To better discern the bacteria from the red blood cells in these live imaging experiments we used spectral imaging combined with linear unmixing to untangle the fluorescence spectral overlap. Typically, unmixing is used with synthetic fluorescence reporters but we were able to take advantage of the relatively strong endogenous fluorescence of the erythrocytes and the bacteria. We used a different couple of spectra for each image. We unmixed all images with the same couple of spectra that we got from RBC and B. henselae in the image.
B. henselae infects mature human erythrocytes. In 24 hours infection, the bacteria were found adhered to the erythrocytes membrane, but still outside the cells (Figure 2). In 36 hours the bacteria were in the inside of the erythrocytes, near the edge (Figure 3). Only in the 60 hours images we observed B. henselae inside the red blood cells (Figure 4) which was confirmed in different axial planes (Figure 5).

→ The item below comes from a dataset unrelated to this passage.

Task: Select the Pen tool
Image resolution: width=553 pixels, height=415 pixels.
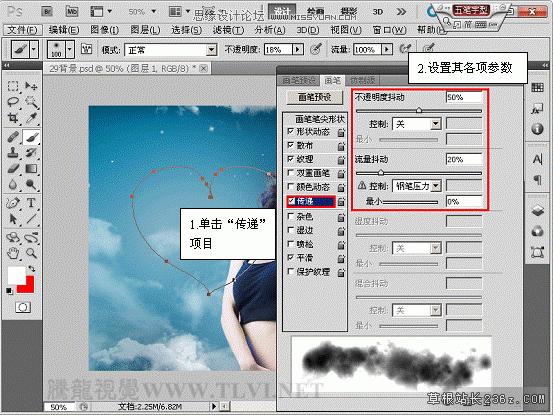Action: (x=13, y=203)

Mändle et al.  found the bacteria in human immature red cells in vitro, by immunofluorescence, but not in mature erythrocytes. Afterwards, in 2007, through electron microscopy , we demonstrated the bacteria within mature erythrocytes, and in 2012 , also found them within mature red cells, using fluorescence after a staining procedure with carboxyfluorescein diacetate succinimidyl ester. However, these techniques require processing of samples. In this work, we confirmed, for the first time using endogenous fluorescence, that B. henselae infects mature RBC. Because of the difference in emission spectra of B. henselae and human RBCs we were able to visualize the time course of the bacterium invading the red cells over 60 hours. This methodology allows real-time in vivo experimentation and a new possibility to screen donated blood for Bartonella spp. as these bacteria were isolated from 1.2% (6/500) blood donors in Campinas, Brazil .

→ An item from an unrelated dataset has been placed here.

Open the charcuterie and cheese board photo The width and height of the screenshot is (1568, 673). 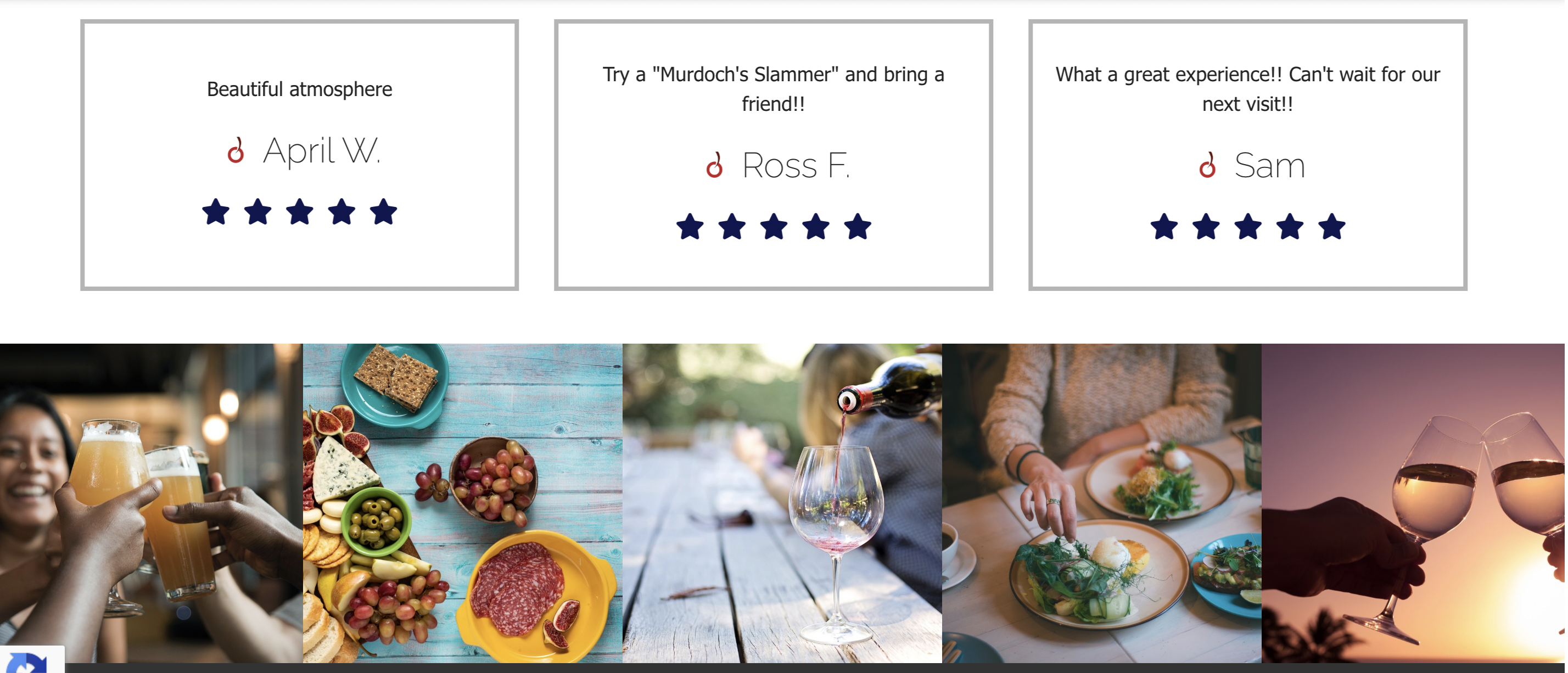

Real-time multiphoton microscopy enables us to track B. henselae apparent adhesion to and subsequent invasion of mature human erythrocytes. Initial observations showed that in the first twenty hours, we did not observe bacteria bind to the erythrocytes membrane or inside (data not shown). At 24 hours, 3D image analysis revealed apparent binding of the bacteria to the RBC membrane (Figure 2). At 36 hours, B. henselae entering to erythrocyte (Figure 3). Only at 60 hours were bacteria found inside the RBC’s. Interestingly, the infected RBC harbored more than one bacterium (Figures 4 and 5).
It is possible similar mechanisms of adhesion and invasion, namely an integrin-dependent invasion , could play a role in the B. henselae invasion of RBC’s, we were able to observe invasion of mature erythrocytes by B. henselae using real-time imaging over 60 hours with multi-photon laser scanning microscopy.
Our results corroborate with the clinical findings of anemia related to B. henselae infection as reported in medical literature [24-26]. B. henselae should be investigated in cases of anemia of unknown origin .
In conclusion, we observed B. henselae and RBC endogenous fluorescence spectra using a laser scanning system. By acquiring a spectral image we recognized the B. henselae attached to the RBC via fluorescence unmixing. We were able to detect for the first time B. henselae invasion in RBC in real-time using bacterium endogenous fluorescence.